La comparaison de deux dessins de Saul Steinberg permet à Boris Eizykman d’interpréter l’évolution du regard critique que ces oeuvres adressent à la société américaine des années 1950 aux années 1970. L’analyse se développe à partir des dynamiques complexes qui s’engendrent dans la perception. Loin de s’imposer un balayage continu du champ, le regardeur suit les relations que formes et couleurs tissent dans leur agencement spatial, compte tenu de leur degré de saillance perceptive. Tensions plastiques entre lignes et masses, conflits de perspective, rimes visuelles eidétiques et chromatiques, rythmique de la disposition spatiale des figures, poids et équilibres de la composition dévoilent ainsi la cohérence esthésique de ces dessins, tout comme leurs défaillances par rapport au dispositif perspectiviste, de même qu’à une conception abstraite du tableau. C’est exactement dans cet écart des modèles perceptifs contemporains que se niche la poïétique de l’artiste, ainsi que l’engagement éthique de son art.

L’effet de présence généré par la perception du portrait suggère à Anne Beyaert de déplacer la question de la ressemblance pour approfondir les relations et les composantes qui participent à la constitution de ce genre pictural. Le repérage d’une distance optimale dans la représentation, les rapports de la figure au fond, ainsi qu’entre la figure, le visage et le regard conduisent à abstraire, de l’histoire de l’art, une forme canonique du portrait pour mieux mesurer les tensions qui entrent en jeu dans la réalisation de ses variantes. La confrontation avec ce modèle canonique traditionnel met ainsi en relief les recherches de certains artistes de l’époque contemporaine, et d’Alberto Giacometti en particulier, où la singularité du visage s’efface de plus en plus pour laisser surgir la généralité d’un portrait, qui perd ainsi un peu de sa caractérisation épiphanique et qui, par conséquent, transforme sa temporalité perceptive, dont la tête devient désormais le modèle même du vivant.

La réflexion de Jean-Claude Chirollet porte sur la théorisation d’une esthétique fractaliste dépassant le mouvement artistique contemporain, dont il est aussi l’un des promoteurs.

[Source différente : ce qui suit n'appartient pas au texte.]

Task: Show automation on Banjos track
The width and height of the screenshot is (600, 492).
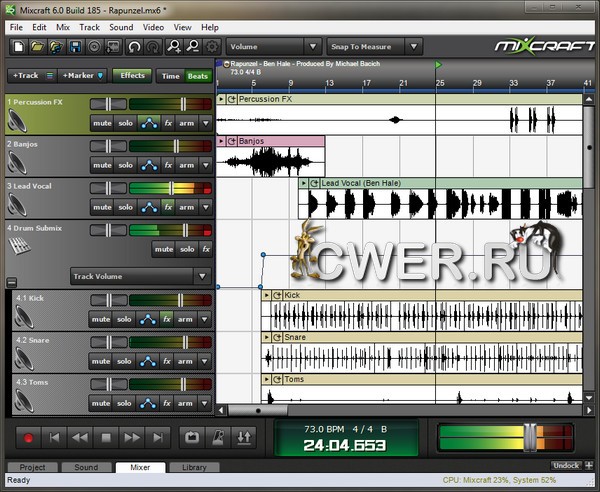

Les oeuvres fractalistes procèdent d’une perception mésoscopique — d’ordre physique autant que psychique — qui joue sur la variation des échelles d’observation, sur les phénomènes d’autosimilarité des structures dynamiques complexes, sur la discontinuité morphologique et le degré d’irrégularité statistique variable des systèmes capables de s’autoréorganiser. Que les artistes s’attachent à une implication directe des théories physico-mathématiques du fractal ou bien à leur transposition métaphorique, cette esthétique introduit un mode de perception par détails, où l’assemblage des éléments locaux, générés par la complexité en réseau de l’ensemble, ne peut être jamais totalisant.

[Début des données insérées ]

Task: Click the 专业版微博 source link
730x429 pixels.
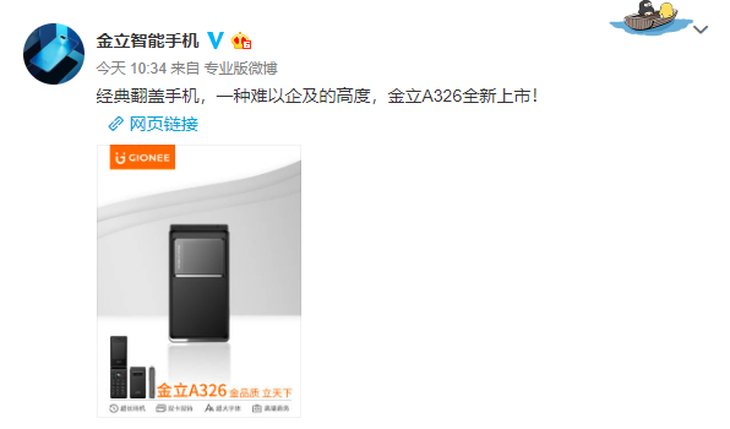Action: [x=241, y=68]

L’idée que l’oeuvre vit dans le devenir de sa relation avec le sujet percevant, qu’il soit artiste ou observateur, amène enfin à s’interroger sur les développements d’un tel réalisme psychophysique dans l’art. Un regard historique sur les débuts de la période contemporaine montre comment cette conception imprégnait les théories et les recherches artistiques de l’époque et comment elle a contribué à l’éclosion de l’abstraction. En oscillant de la réflexion théorique à l’analyse, une oeuvre de Kandinsky permet de saisir les dynamiques complexes qui forcent le regardeur à se mouvoir au sein du tableau. Cette appréhension esthésique devient tout aussitôt esthétique et cognitive, dans la mesure où elle engendre l’émergence d’un sens qui s’enracine déjà dans la perception.

Les parallélismes et la variété de ces problématiques étant ici à peine esquissés, je ne peux que laisser les auteurs exprimer eux-mêmes leurs réflexions et oser vous souhaiter finalement le plaisir d’une bonne lecture.